This wasn’t the first time that thought had crossed Robin Hood’s mind. If he was honest with himself, it appeared with increasing regularity. On its own the idea was mostly harmless, although it raised a significantly more daunting follow up question:
Were Servants even alive in the first place?
Recent developments had given him plenty of time to reflect on that question. All were wasted minutes that only opened doors to deeper confusion.
He was a Servant and didn’t that technically make him a ghost?
Back when he was for-real-alive, didn’t he treat ghosts he met with the same level of respect as the fairies?
If fairies were alive — which they definitely were and he wouldn’t dare claim otherwise least one be listening to his thoughts right now — then did that mean ghosts were living creatures to some confusing degree of being alive?
This made his Servant form alive, except he clearly remembered being cut down by that strange teenager NPC and the Saber clad in red and gold. So, was he technically dead but somehow alive at the same time?
If he died in battle but returned back to the living through unknown means, where did his Master go?
If his Master was back as a ghost, was their contract still valid in the same way that fairy contracts were immortal?
When the mental loops reached that point, Robin would realize he was wandering through a mental labyrinth so deep enough that no sunlight had ever spilled on the stone floors. He couldn’t name the imaginary plants growing on the walls, let alone use them to guide himself back home, wherever that was now.
Home stopped being Sherwood Forest a long time ago.
The forest at the bottom of the Moon Cell was like no forest he knew. The sky rippled with directionless wind while streams sparkled with starlight. The trees still grew the right way, their leaves reaching up towards the sun. He still questioned the places he couldn't see; maybe the trees wrote hidden poetry with their roots underground.
He leaned back on the knobby branch of a particularly old oak and tapped a crossbow bolt against his fingers. Plants growing poems was an overly romantic thought for a bandit on patrol. He was supposed to be watching for “Disturbances”— monsters by any other name but Disturbances was what his companion called them— not daydreaming about silly impossibilities.
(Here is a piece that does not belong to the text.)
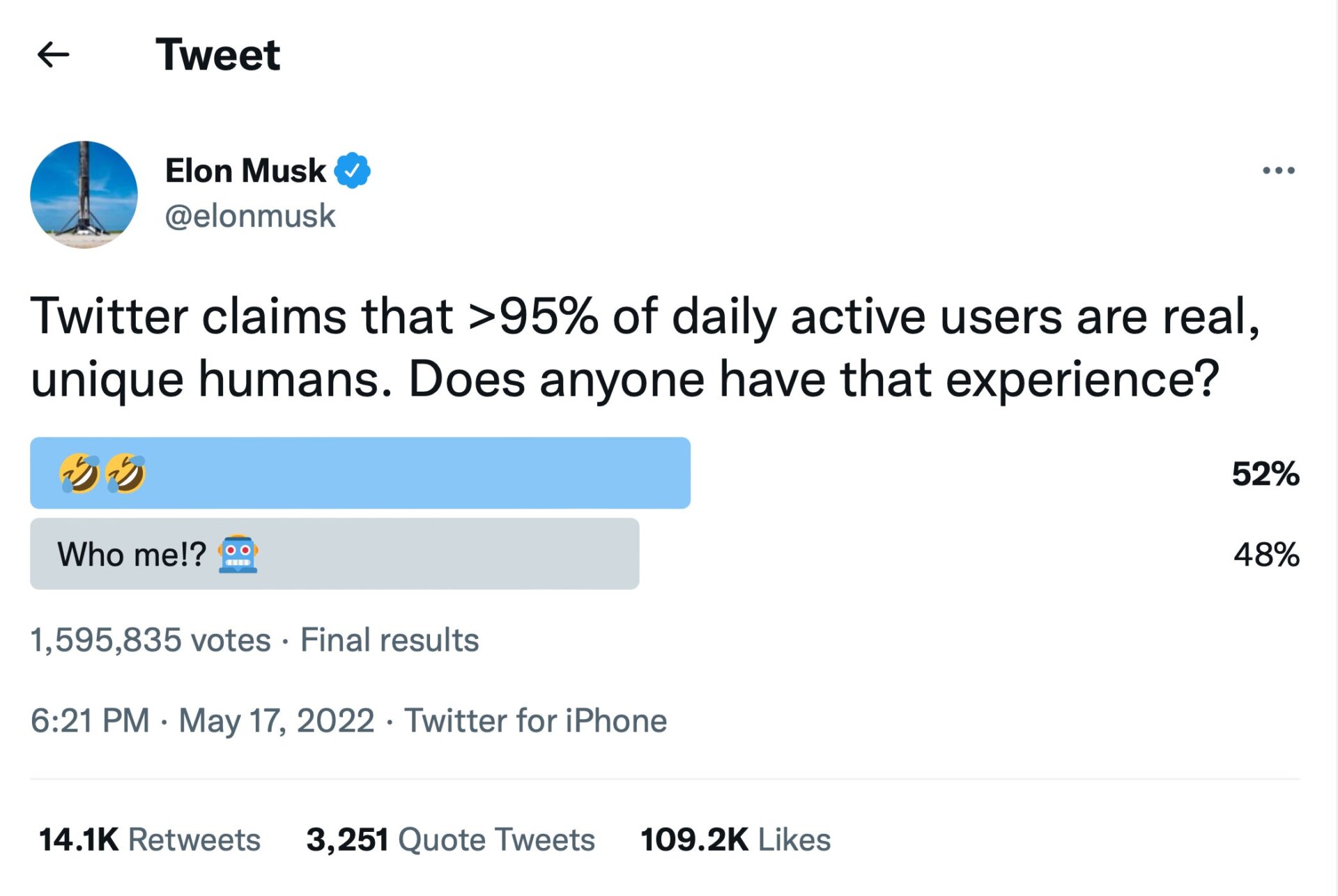The width and height of the screenshot is (1338, 896).
Task: View the 3,251 Quote Tweets
Action: click(450, 840)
Servants, alive or dead or whatever they were, shouldn’t be dreaming at all.
A gloomy figure passed under the branch. He was dressed in a jacket too heavy for the woods and armed with a sword too long for traditional game. Stones and gravel crunched under his feet as he kept away from any plants, not considering which ones would happily spring back after being stepped on.
As ridiculous as he looked, the hiker was a familiar face: Charles-Henri Sanson. Assassin, truthfully, although Robin couldn’t recall seeing him with a Master. Rogue Servants on the Moon Cell weren’t impossible, but something in Robin’s gut told him they were highly improbable.
No greetings were exchanged. Sanson probably didn’t even notice him yet; despite being an Assassin, Robin’s natural talent with stealth outclassed Sanson’s Presence Concealment. Robin twirled the bolt through his fingers. A good bandit couldn’t say no to an opportunity handed so clearly by fate.
With the flick of a finger, he popped the point off of the arrow’s shaft and let it fall to the ground below. It landed at the other man’s feet. The miss was intentional.
“Robin!”
It delighted Robin that his name came out before Sanson looked up. The man’s expression was more annoyed than scared, his eyes narrowed and his lips in a stern frown.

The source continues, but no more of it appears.